I realised later that my ex would start an argument because he felt that gave him an excuse to storm out and go the pub.

MrsGotobed · 11/03/2017 19:57

Of course he's stormed out. He'd engineered the situation to enable him to do this.

Please, please, please OP use this evening to get advice on here as to how to escape this situation. You and your DC need to get away from him.

HeavenlyEyes · 11/03/2017 19:59

blaming you for his sordid goings on - bloody hell, he has done a number on you. Why did you take him back? Stop all this giving him money. He is prob laughing at spending your cash while he shags an ow. Where is your self esteem. He is vile.

Kahlua4me · 11/03/2017 19:59

I quite agree with all replies on here telling you to leave this awful man. It certainly sounds like he planned this so he can do exactly what he wants this evening.

Please do follow the advice already given. bambam put it perfectly. You do not want your son growing up thinking this is how life should be and you most certainly do deserve happiness.

Can you ring your family to come over? It sounds as though they have a clear picture of him so would be very supportive.

Stay strong, and start planning how you want to live.

diddl · 11/03/2017 20:03

"he has stormed out."

So what?

He told you that he was going to go out & he has.

He's done it this way to make sure that you are upset, worried/thinking about him.

How many thoughts do you think that he'll give you & your son whilst he's out?

Astro55 · 11/03/2017 20:07

You do realize he had. I intention of going out with you tonight don't you? That he's planned this as a 'way out' because he's too much of a coward to be honest?

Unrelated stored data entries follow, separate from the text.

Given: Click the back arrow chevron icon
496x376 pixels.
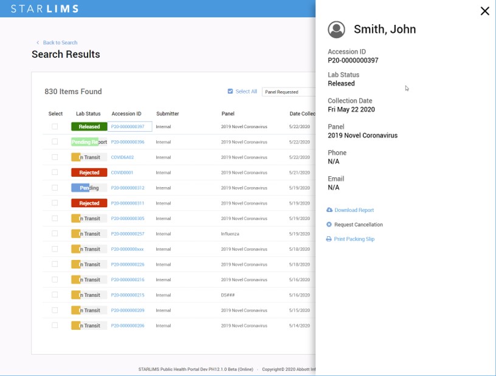Looking at the screenshot, I should point(38,43).
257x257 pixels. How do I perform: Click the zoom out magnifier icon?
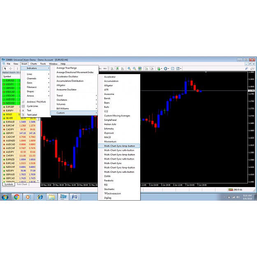tap(134, 69)
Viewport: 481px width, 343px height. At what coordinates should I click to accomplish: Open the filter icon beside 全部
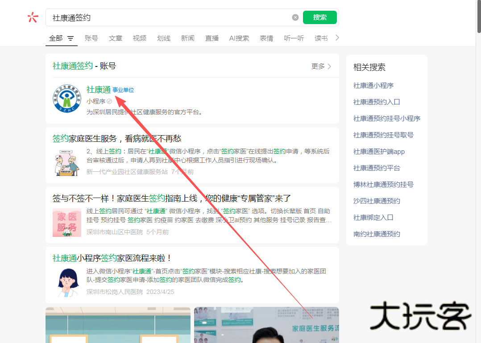coord(70,38)
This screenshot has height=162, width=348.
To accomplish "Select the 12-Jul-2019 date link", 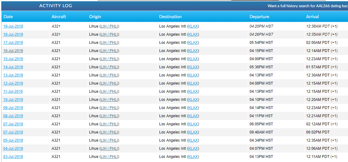I will (13, 83).
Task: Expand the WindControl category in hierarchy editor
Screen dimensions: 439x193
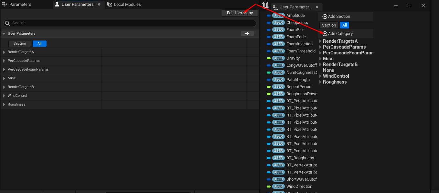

user1483992574 · 11/03/2017 20:10

You are so right!!

Patriciathestripper1 · 11/03/2017 20:10

If he had secured 20k loan on the house and you can't afford to pay it back you are pretty much fucked re house. Pack your stuff and go to your parents whilst he is out.
It's only a house ffs better your mental health than a fkin house.
Think how much better things will be without that fucker bringing you down.

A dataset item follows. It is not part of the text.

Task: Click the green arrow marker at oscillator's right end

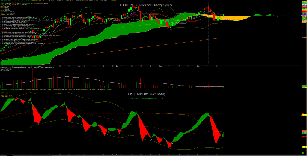Action: point(222,138)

dowhatnow · 11/03/2017 20:12

YOU DID NOT RUIN HIS BIRTHDAY.

He is ruining your life and you are letting him.

Resolve to stop this now. You are not financially dependant on him so you need to do this. Baby steps. Do it for your childs sake if not for your own. Do you want him to grow up like his dad or do you want him to live life with a happy mum who is therefore a better mum by default?

You have to do this, you have no option. It will be hard but oh so worth it when you get to the other side of the pain. You deserve so much better than the scraps this bastard deigns to throw you. At the moment you are like the dog that is continuously kicked but goes crawling back to its master for more rough treatment. You are worth so much more than this even if you can't see that. Do it for your child as well as for yourself.